■ ASSIGNED TASK 1
In the Rasmussen excerpt, which two accidents are named as important motivations for new ways of thinking about human performance and work?
■ ASSIGNED TASK 2
Turn the paragraph of the Rasmussen excerpt that begins "Rasmussen (1986) was less interested" into a short bulleted list that keeps its main facts.
■ ASSIGNED TASK 3
According to the Rasmussen excerpt, what would human supervisors have to do when automated systems met situations their designers had not anticipated? List every action.
EXCERPTED TEXT START
Rasmussen (1986) was less interested in pleasurable engagement and more interested in safety - noting the accidents at Three Mile Island and Bhopal as important motivations for different ways to think about human performance and work. As a controls engineer Rasmussen was concerned that the increased utilization of centralized, automatic control systems in many industries (particularly nuclear power) was changing the role of humans in those systems. He noted that the increased use of automation was moving humans “from the immediate control of system operation to higher-level supervisory tasks and to long-term maintenance and planning tasks” (p. 1). Because of his background in controls engineering, Rasmussen understood the limitations of the automated control systems and he recognized that these systems would eventually face situations that their designers had not anticipated (i.e., situations for which the ‘rules’ or ‘programs’ embedded in these systems were inadequate). He knew that it would be up to the human supervisors to detect and diagnose the problems that would thus ensue and to intervene (e.g., creating new rules on the fly) to avert potential catastrophes.

The challenge that he saw for CSE was to improve the interfaces between the humans and the automated control systems in order to support supervisory control. He wrote:

Use of computer-based information technology to support decision making in supervisory systems control necessarily implies an attempt to match the information processes of the computer to the mental decision processes of an operator. This approach does not imply that computers should process information in the same way as humans would. On the contrary, the processes used by computers and humans will have to match difference resource characteristics. However, to support human decision making and supervisory control, the results of computer processing must be communicated at appropriate steps of the decision sequence and in a form that is compatible with the human decision strategy. Therefore, the designer has to predict, in one way or another, which decision strategy an operator will choose. If the designer succeeds in this prediction, a very effective human-machine cooperation may result; if not, the operator may be worse off with the new support than he or she was in the traditional system … (p. 2).
EXCERPTED TEXT END
PROVIDED DATA START
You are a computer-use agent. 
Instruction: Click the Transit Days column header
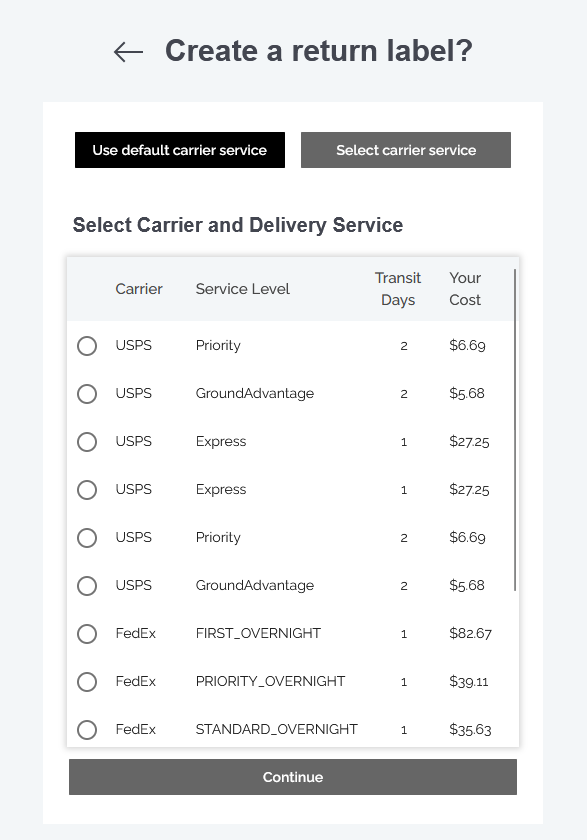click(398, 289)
PROVIDED DATA END
PROVIDED DATA START
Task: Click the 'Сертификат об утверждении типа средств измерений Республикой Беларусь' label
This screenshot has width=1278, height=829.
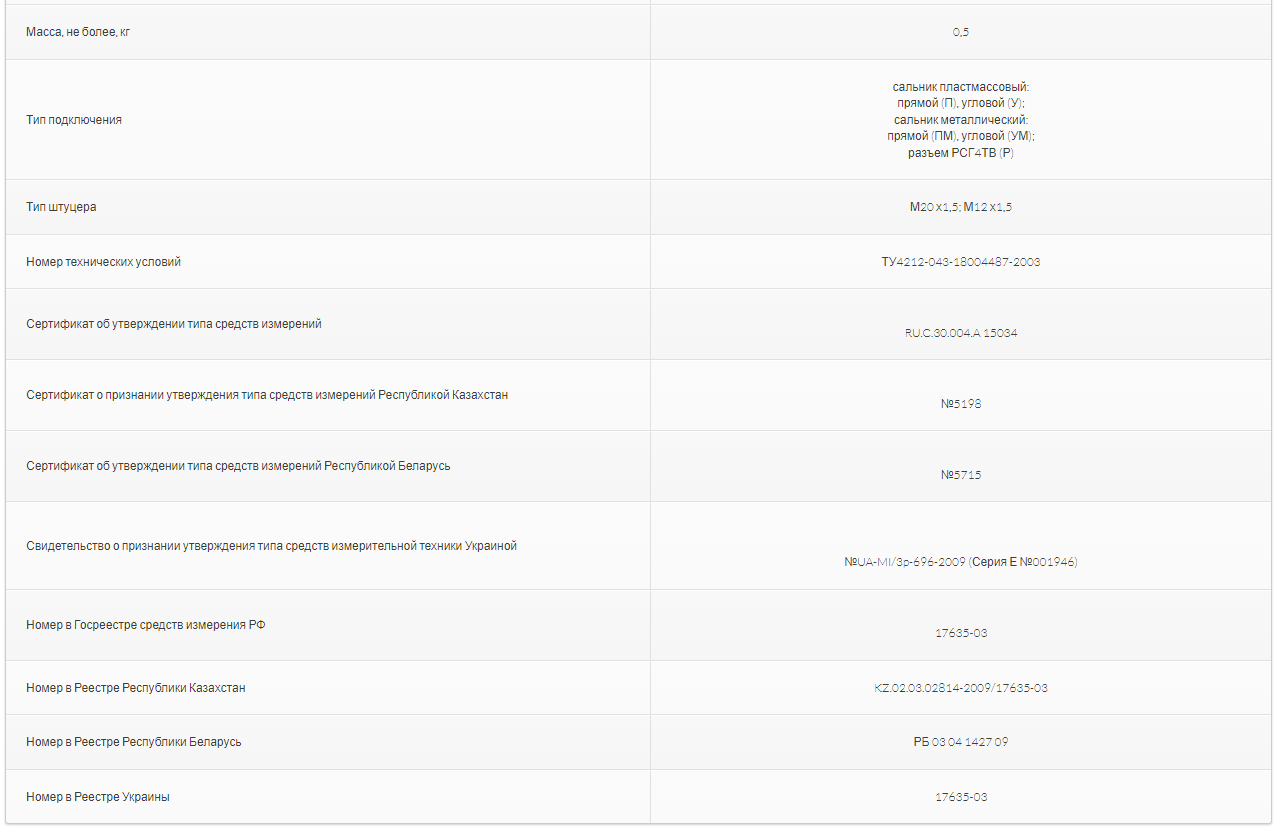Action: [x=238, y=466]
PROVIDED DATA END
■ SOLUTION 1
Three Mile Island and Bhopal.

■ SOLUTION 2
- Rasmussen (1986) cared more about safety than about pleasurable engagement. He cited the Three Mile Island and Bhopal accidents as key motivations.
- As a controls engineer, he worried that more centralized, automatic control systems, especially in nuclear power, were changing the human role.
- Automation was moving humans from direct control of operations to higher-level supervisory tasks and to long-term maintenance and planning.
- He knew these systems would meet situations their designers had not anticipated, where their built-in rules or programs would fall short.
- Human supervisors would then have to detect and diagnose the problems and intervene, for example by creating new rules on the fly, to prevent catastrophes.

■ SOLUTION 3
- Detect the problems
- Diagnose the problems
- Intervene (e.g., by creating new rules on the fly) to avert potential catastrophes